Drill Sergeant received some media attention (Fast Co, Digital Trends) and was a 2016 finalist for Fast Company Magazine's Innovation by Design awards.

Teaching

Responsible Design from Bits to Buildings Fall 2019

Graduate Student Instructor

Thinking Through Art and Design@Berkeley: Responsible Design from Bits to Buildings focuses on design and its connection to the arts across a range of disciplinary contexts. This course explores the role of design in imagining the built environment, in framing our experience of new media and technology, as well as design’s intersections with allied creative fields. Throughout, the class considers how design offers a toolkit for framing and approaching complex problems and how responsible design emerges through new forms of collaboration with a broad field of experts—including users, artists, engineers, scientists, and others.

Global Product Development Spring 2019

Graduate Student Instructor

Global Product Development is a project-based course that teaches students how to translate a functional prototype into a commercial, consumer-ready product. This course provides an overview of product commercialization, design for manufacturing, supply chain and logistics, intellectual property, regulatory certification, and more. The class features several guest lecturers with real-world experience, in-class critique, lectures on product development, and a one-week field trip to Hong Kong to explore the hardware startup ecosystem.

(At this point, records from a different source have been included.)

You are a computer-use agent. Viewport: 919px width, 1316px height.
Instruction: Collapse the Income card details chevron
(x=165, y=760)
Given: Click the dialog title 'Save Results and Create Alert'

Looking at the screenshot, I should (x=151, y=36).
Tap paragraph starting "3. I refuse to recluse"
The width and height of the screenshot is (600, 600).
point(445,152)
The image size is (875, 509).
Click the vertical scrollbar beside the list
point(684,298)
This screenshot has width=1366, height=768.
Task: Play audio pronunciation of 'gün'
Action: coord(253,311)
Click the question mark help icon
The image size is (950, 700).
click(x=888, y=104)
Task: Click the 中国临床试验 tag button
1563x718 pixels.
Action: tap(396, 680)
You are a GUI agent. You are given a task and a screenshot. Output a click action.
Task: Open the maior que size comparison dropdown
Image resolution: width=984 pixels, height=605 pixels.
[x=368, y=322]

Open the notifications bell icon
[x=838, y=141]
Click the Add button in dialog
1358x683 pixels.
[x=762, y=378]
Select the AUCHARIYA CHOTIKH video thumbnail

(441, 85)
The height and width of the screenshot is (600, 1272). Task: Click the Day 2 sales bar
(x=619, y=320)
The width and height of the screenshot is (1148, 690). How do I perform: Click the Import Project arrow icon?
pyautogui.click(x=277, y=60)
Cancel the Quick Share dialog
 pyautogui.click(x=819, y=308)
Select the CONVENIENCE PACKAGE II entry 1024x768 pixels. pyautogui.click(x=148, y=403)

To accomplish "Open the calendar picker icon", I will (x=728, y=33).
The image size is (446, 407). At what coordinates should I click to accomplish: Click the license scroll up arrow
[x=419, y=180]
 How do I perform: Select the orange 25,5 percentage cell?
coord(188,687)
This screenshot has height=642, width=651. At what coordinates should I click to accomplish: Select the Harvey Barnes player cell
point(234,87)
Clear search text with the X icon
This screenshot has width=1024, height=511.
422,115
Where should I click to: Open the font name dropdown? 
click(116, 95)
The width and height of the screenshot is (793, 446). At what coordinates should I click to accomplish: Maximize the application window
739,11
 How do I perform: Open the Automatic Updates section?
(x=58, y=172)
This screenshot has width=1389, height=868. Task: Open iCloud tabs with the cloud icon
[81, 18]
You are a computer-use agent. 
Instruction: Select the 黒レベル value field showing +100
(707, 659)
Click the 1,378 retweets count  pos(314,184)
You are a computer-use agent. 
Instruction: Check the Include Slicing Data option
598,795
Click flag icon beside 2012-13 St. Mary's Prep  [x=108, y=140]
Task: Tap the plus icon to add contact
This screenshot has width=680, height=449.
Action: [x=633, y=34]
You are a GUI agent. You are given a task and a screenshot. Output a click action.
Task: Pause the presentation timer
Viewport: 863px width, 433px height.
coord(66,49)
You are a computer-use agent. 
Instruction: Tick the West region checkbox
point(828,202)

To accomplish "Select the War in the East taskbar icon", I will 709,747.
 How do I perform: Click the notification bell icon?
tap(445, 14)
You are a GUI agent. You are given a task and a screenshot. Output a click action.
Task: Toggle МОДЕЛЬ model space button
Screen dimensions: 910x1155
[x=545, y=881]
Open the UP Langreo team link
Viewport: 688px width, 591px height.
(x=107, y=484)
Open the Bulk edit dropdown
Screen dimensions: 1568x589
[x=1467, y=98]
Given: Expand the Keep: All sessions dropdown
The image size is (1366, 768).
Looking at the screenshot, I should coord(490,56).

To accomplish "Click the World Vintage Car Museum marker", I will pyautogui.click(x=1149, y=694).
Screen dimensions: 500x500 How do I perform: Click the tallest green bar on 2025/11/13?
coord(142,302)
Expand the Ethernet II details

Interactive Device Design Summer 2018

Instructor
Fractal Project
Credit: Emily Huynh, Paige Plander
Myocarta Project
Credit: Theophile Fedronic, Krish Krishnan, Jason Zhou
WORM Project
Credit: Robert Gleiser, Sabrina Nguyen, Cameron Riley

Interactive Device Design teaches concepts and skills required to design, prototype, and fabricate interactive devices—physical objects that intelligently respond to user input and enable new types of interactions. The first half of the semester is dedicated to a survey of relevant techniques in 3D modeling and fabrication; electronics and circuit board design; sensing and actuation for interaction; embedded software development, wired and wireless communication with mobile devices, computers, and networks; and user interface programming. In the second half of the semester, students propose and carry out a significant design project. Images above showcase selected student work.

User Interface Design Spring 2018

Graduate Student Instructor

CS 160 is an introduction to Human-Computer Interaction (HCI). In this class, students learn to prototype, evaluate, and design user interfaces. In contrast to most classes at Berkeley, CS 160 does not (only) focus on particular algorithmic techniques or technologies. Students develop a broad set of skills needed for user-centered design. These skills include ideation, needs assessment, communication, rapid prototyping, implementation and evaluation.

Projects

MakerPass

The MakerPass system originally started as my undergraduate design project to create an access control system for the shops at Jacobs Hall. Today, MakerPass is responsible for managing user access for many student shops across campus. The system consists of card readers which light up and emit audio when scanned, desktop software that restricts login, and an admin portal for managing users and their permissions.